Exhausted

I wrote this post a couple of weeks ago but didn’t get round to finishing/publishing it. Things are much better now, we are in a really good rhythm and on the whole happy and coping well. But this was how I felt at that moment in time so I still wanted to publish it.

This isn’t a moan as such. It may come across as one but it’s not really. I’m not unhappy. Its more of a vent about what life is like at the moment, for many of us who are trying to home educate their kids. Bloody exhausting! That’s what it is.

I’m writing this because today alone I’ve messaged or spoken to 4 other mums who are feeling exactly the same as I am. We are working our bums off, quite simply, and are frickin exhausted.

I have 7 (nearly 8) yr old and a 5 year old and I am trying to complete the school work that had been set for each of them. I have to do this at the same time. I can’t do them 1 on 1 because a)it’s just me b) my 5 year old moans like mad when it’s suggested she play or do anything by herself. She can and does play by herself but not when I want her to. c) I work from home in the afternoons so there is not enough time for me to do their school work one at a time. My husband co-runs a company providing Internet so he is still working full time, sometimes from home, sometimes from the office, but he cannot take turns with me. He can help occasionally but not very much.

So 1 person assisting 2 kids in their learning when they are at completely different stages is bloody hard. I compared it earlier to being in a pinball machine being constantly flicked between fractions, and simple sums, between coming up with similes and rhymes for a poem, and sounding out digraphs and memorising tricky words. “Mummy can you…” “mummy what’s…” you think you’ve got one set up doing a task so you go to the other, only to be called back to the first child, then called by the second again… And repeat indefinitely until it’s ‘break’ and they watch Tom and Jerry while you go through emails and print worksheets for the next subject.

All the time I am thinking about what today’s topic is for later, do I have separate age appropriate tasks for each or can they both do the same thing? Where did the teacher say the video was for that? Was it in an email or on an app? What am I cooking them for lunch? Which of their clubs are doing virtual classes today? What exercise shall I try and get them to do in the garden? You get the gist.

I’m also trying to think about whether the laundry has finished in the machine. I’m having to think ahead about food in a way I don’t normally need to. I can’t just pop out whenever I need to get 1 thing. For a start I’m not supposed to take the kids shopping and some of our local shops have even banned kids. So then I can only go when my husband can be with the kids, and even then there is no ‘popping’ anywhere. I queued for 45 mins the other day to get into wilko to buy bin liners and Antibac wipes and a couple of other things I couldn’t find anywhere else. Because they are still restricting the amounts of things I can at least buy them, but not enough so I will have to go back and queue another day to buy more.

Sorry rambled off subject there. I guess my point is that my brain is working so hard in a way that it never has before.

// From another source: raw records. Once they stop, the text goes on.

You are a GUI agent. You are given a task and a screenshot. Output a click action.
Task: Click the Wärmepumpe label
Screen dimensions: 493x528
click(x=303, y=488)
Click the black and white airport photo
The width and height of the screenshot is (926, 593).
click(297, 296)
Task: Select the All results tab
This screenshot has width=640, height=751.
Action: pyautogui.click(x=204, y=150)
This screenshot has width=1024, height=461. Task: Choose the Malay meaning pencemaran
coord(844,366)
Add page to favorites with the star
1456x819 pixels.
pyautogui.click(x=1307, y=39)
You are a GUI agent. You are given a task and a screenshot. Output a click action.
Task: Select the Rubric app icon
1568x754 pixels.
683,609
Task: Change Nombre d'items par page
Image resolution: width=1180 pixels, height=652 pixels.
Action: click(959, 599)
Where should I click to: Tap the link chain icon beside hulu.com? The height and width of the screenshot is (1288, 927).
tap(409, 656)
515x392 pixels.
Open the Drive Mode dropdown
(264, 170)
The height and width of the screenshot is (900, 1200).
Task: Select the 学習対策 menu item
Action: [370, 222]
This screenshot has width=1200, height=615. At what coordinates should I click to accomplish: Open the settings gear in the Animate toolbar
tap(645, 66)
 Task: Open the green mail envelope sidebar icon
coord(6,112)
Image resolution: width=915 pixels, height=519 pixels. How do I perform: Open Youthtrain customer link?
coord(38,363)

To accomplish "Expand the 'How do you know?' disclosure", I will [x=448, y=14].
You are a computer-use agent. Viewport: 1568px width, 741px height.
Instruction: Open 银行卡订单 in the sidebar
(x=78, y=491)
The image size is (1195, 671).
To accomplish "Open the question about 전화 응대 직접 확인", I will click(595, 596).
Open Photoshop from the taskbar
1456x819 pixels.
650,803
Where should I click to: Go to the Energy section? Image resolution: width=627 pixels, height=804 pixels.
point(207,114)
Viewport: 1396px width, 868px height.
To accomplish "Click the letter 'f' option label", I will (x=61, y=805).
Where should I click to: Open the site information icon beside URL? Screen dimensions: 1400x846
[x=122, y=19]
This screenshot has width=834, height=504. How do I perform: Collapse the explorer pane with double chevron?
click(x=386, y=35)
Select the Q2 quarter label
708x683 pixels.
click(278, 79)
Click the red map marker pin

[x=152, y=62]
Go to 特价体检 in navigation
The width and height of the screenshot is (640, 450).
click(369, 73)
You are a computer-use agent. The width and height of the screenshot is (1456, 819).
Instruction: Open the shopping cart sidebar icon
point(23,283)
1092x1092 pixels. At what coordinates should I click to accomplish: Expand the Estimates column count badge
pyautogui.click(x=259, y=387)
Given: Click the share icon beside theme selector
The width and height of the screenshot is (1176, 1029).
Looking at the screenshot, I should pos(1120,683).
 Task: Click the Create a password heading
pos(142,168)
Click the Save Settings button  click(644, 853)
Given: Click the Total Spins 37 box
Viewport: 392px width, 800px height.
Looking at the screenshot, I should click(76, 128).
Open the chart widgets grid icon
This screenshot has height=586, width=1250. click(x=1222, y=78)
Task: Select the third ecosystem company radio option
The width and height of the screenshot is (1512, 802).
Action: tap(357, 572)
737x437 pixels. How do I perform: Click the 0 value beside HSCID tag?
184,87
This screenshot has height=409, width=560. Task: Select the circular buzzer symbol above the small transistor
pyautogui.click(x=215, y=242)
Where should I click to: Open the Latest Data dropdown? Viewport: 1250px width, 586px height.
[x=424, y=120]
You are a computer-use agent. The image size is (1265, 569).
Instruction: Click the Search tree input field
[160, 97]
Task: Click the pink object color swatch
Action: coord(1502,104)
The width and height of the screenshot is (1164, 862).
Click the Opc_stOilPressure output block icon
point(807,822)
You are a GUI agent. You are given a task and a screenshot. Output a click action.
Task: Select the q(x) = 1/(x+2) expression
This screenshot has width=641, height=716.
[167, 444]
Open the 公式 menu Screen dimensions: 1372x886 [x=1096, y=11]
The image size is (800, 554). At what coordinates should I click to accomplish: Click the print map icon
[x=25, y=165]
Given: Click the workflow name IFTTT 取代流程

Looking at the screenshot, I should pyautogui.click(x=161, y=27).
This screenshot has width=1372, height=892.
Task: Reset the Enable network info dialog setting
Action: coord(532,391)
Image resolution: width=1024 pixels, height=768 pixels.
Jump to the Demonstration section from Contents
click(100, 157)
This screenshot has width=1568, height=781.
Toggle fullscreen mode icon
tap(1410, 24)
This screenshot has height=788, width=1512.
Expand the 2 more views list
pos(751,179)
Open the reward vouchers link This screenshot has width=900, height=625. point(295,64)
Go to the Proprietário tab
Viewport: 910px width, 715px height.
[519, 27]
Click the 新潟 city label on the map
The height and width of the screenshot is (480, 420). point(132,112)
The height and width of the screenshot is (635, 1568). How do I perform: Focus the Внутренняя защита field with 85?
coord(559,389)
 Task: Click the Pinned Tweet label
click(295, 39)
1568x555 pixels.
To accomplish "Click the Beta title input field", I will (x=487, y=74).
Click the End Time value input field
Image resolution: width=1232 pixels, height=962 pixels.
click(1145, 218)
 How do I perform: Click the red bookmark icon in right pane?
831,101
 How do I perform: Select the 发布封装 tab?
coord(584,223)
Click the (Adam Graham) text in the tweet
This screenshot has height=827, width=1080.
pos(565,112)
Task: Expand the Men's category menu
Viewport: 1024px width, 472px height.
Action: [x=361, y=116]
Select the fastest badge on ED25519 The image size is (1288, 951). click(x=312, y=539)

It is not made easier by the fact that my kids are, well, kids and they don’t always want to do the learning their teacher has sent them. My daughter and I clash at the best of times, she normally does homework with Daddy because she will do more for him than for me. It’s a personality thing, I can generally get more work out of Leo than daddy can, so I help him with his homework. We don’t have the luxury of sharing this out though. This is day in, day out, just me and them. I’m lucky, I just have 2. One friend with almost identical aged kids also has a 1 year old to throw into the mix. Chaos!

I know some mums would read this and say why bother? Why push yourself so hard? Why push your kids? My kids are bright and inquisitive kids. They like to be busy. Yes of course I leave them to be bored sometimes but I guess I like to be busy too. It keeps us all going, even though its hard. And I don’t push too hard when they really don’t want to do something. Liberty’s task from school this afternoon was to listen to a cbeebies radio programme for 10 minutes…. She was having none of it and lay on the floor screaming at the prospect. Considering we had done maths and English and art and some PE, I looked at her, though F*** that, got out her box of dolls and started playing with them so she joined me. Leo meanwhile finished his geography then aced his spellings bless him and was dead happy to do so.

Every day is different but this has been today and yesterday, getting back into schooling from home. I’m hoping it gets easier.